Pharmaceutical pricing has been viewed as a black box type
of affair. However, a recent Wall Street
Journal article authored by Jonathan D. Rockoff titled “How Pfizer Set the Costof Its New Drug at $9,850 a Month” reveals some of the process for at least one drug. The author essentially observes that the process
was mostly influenced by the price of other comparable drugs, the reaction of
prescribing doctors to the price, and the amount of paperwork a health insurer
may require a prescribing doctor to prepare to justify the medical necessity
for the drug. The amount of work by
Pfizer in assessing some of those concerns and others is impressive. The author makes a fascinating observation
about his research: it seems that the price was not tied to the research and
development cost for the particular pharmaceutical, which the author notes is
the primary justification made by pharmaceutical companies for high
prices. So, would this mean that if
insurers increased the amount of paperwork for prescribing doctors for drugs that
cost more than $5,000 that the price would drop? Could the solution be that simple? My guess is no. But, I do wonder about the amount of money
expended on the marketing of new drugs.
On the other hand, the claimed cost of developing new pharmaceuticals
often includes the cost of failure as well as the cost to directly develop a
successful drug. Moreover, it is clear
from the article that commercialization costs, such as concerns about costly
Food and Drug Administration trials are a large factor in bringing a drug to
market. It also doesn’t seem to be much
of a shock that the pricing of new drugs would include analyzing the price of
similar drugs which possibly may be non-infringing substitutes.

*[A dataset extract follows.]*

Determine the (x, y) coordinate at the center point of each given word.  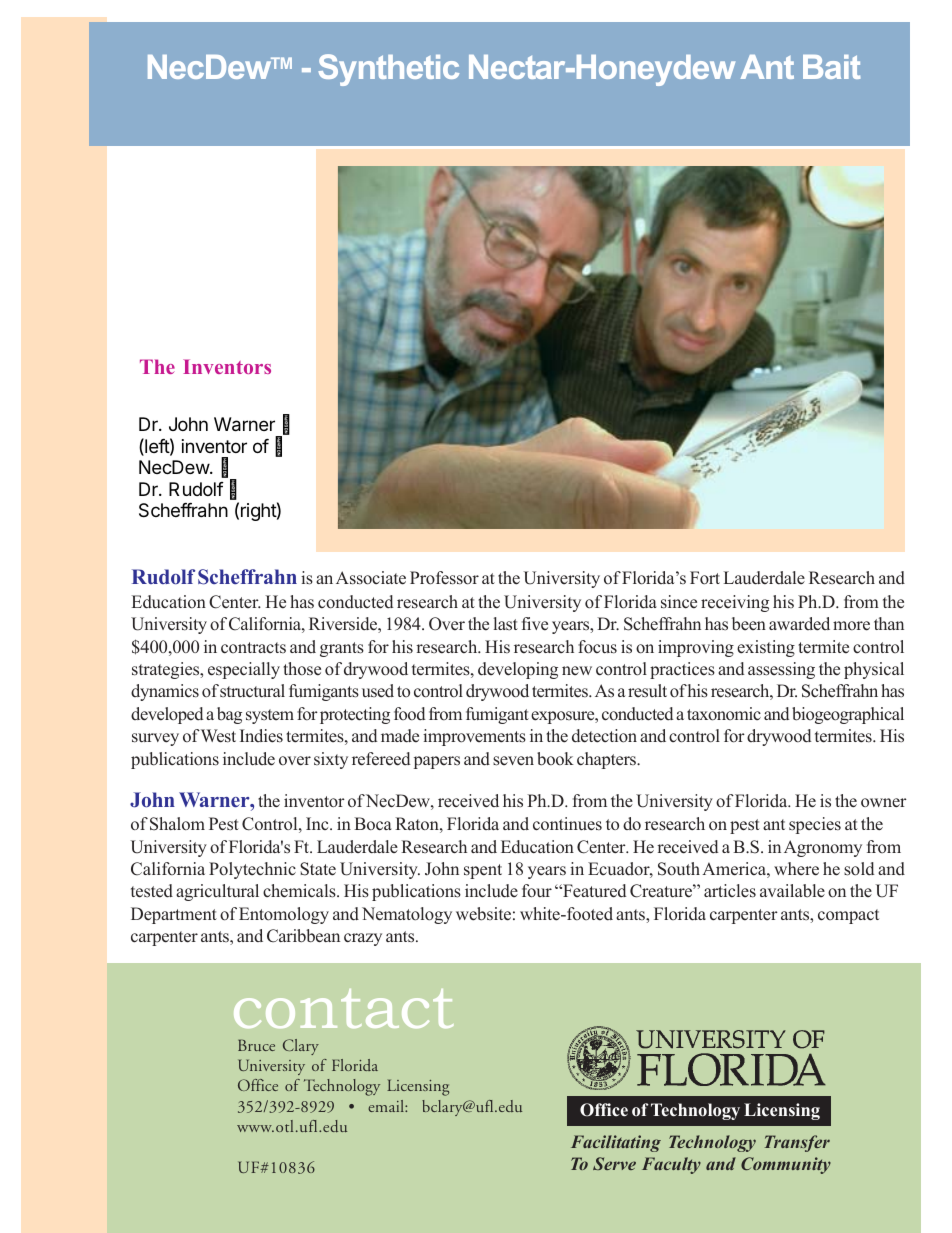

The other interesting question is why the increased
transparency now. Well, for one, U.S.
Democratic presidential candidate Hillary Clinton has set her sights on the
pharmaceutical industry. She has
numerous proposals designed to lower the cost of prescription drugs, including
reducing the exclusivity period for data for biologics. Some proposals are similar to U.S. Democratic
presidential candidate Bernie Sanders' proposals described on this blog, here, and some
take them another step. For example, one proposal focuses on pharmaceutical companies that receive Federal funding for
research and development:
Clinton’s proposal
would require pharmaceutical companies that benefit from federal support to invest
a sufficient amount of their revenue in R&D, and if they do not meet
targets, boost their investment or pay rebates to support basic research. If
elected President, she will convene business leaders, experts on drug pricing,
and consumer advocates to set new parameters for federal support in order to
ensure this requirement. The basic principle is based on a provision of the
Affordable Care Act that required insurance companies to pay rebates to
consumers if their profits and administrative costs were an excessive share of
benefits actually paid out to consumers.
PhRMA has
strongly opposed Clinton’s proposals, here, and so has the Republican Party,
here. The second reason for the transparency
is the U.S. Senate’s recent hearings (started on Wednesday) on pharmaceutical
pricing—which currently appear focused on generic pricing. I expect that we’ll see more—rather than less—information
released about how companies are pricing pharmaceuticals very soon.